I like to listen to music in languages I don't know (mostly Latin languages, because that music is the most fun!). Figuring out what they mean is fun, not to mention singing along.

Music is full of history. I often used it when teaching at Penn State. It began with an Afro-Peruvian Christmas song by Susana Baca, which I heard while cat-sitting for a prof. The song was gentle, exotic and all, the kind you'd hear in a bohemian coffee shop. But it turned out to be a slave's complaints about being beaten by her master and bitten by mosquitoes!

Another favorite is Manu Chao's "Clandestino" -- great to dance to, but it's about an illegal Algerian immigrant in Spain who has to remain invisible ("I left my life between Ceuta and Gibraltar, I'm a line on the sea, a ghost in the city.")

Some doses my undergrads have got in the past:

Europe in the mid-19th century: Les Misérables (Alain Boublil is a Tunisian immigrant to France)
Slavery: Susana Baca (Peru)
Indentured labor: chutney (Trinidad and Tobago)
Pan-Africanism: EVERYone knows Bob Marley! Incidentally, his 62nd birthday is next week.
Decolonization of Africa: highlife (Nigeria -- thanks to Susan for introducing me to it)
Diversity in the Middle East: Khaled (Algeria/France), Fairuz (Lebanon - thanks, Brinda)
Margaret Thatcher: Pink Floyd's "Final Cut" (UK)
Postcolonialism: Junoon (Pakistan/US), Apache Indian (UK), A. R. Rahman (India)

I try to choose music with a cool factor and a beat that's hard to ignore (Khaled can really wake up an 8 a.m. class!).
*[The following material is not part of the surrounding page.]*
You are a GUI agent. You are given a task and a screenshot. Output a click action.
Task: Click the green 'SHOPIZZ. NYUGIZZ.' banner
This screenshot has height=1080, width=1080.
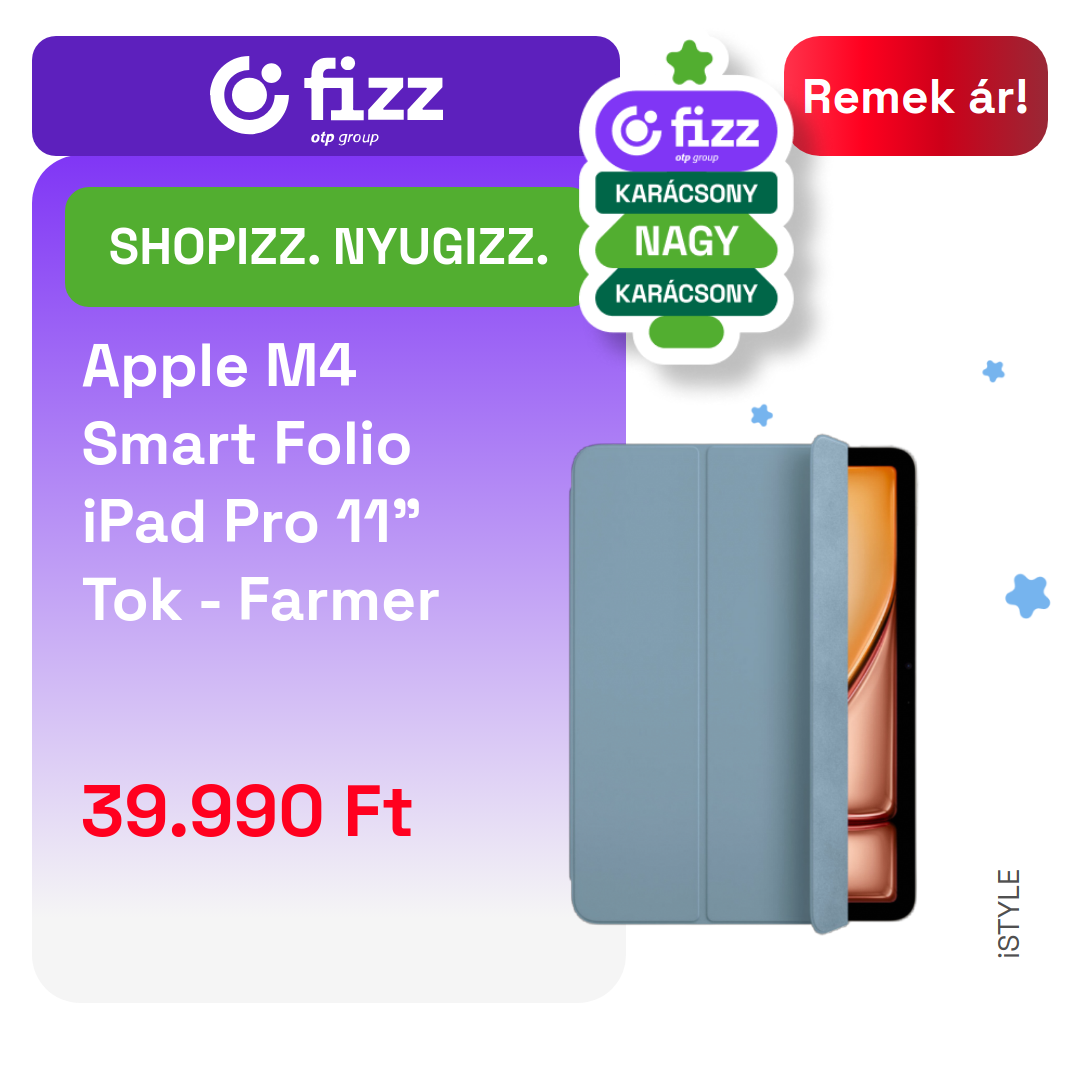tap(327, 247)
I use slides to help students locate the song on a map, follow the lyrics, and see the symbolism in the album art, performer's clothes, whatever.

Here's a song by the Brazilian band Carrapicho, which I'm sure many of you will recognize! (I'm not entirely comfortable about the video). I first heard it in a club in Bombay, but it's originally from an Amazonian musical play in which a slave couple wants to bring back to life a bull which they have killed. If their master finds out his bull is dead, he will kill them. So they consult a shaman, who prescribes beating drums till the dead animal starts to dance. So the first verse of this song is "Beat the drums, I want to hear the tic-tic-tac until the bull starts to dance and people from everywhere come to join the fun."

The second verse is about the mighty Amazon, "river of my life, the same god who created your beautiful image also created the sky, forest and earth, united the races, and created love."

Here's an interesting article about the Brazilian tradition, by drummer Layne Redmond.

(I sometimes also listen to songs in languages that I do know.)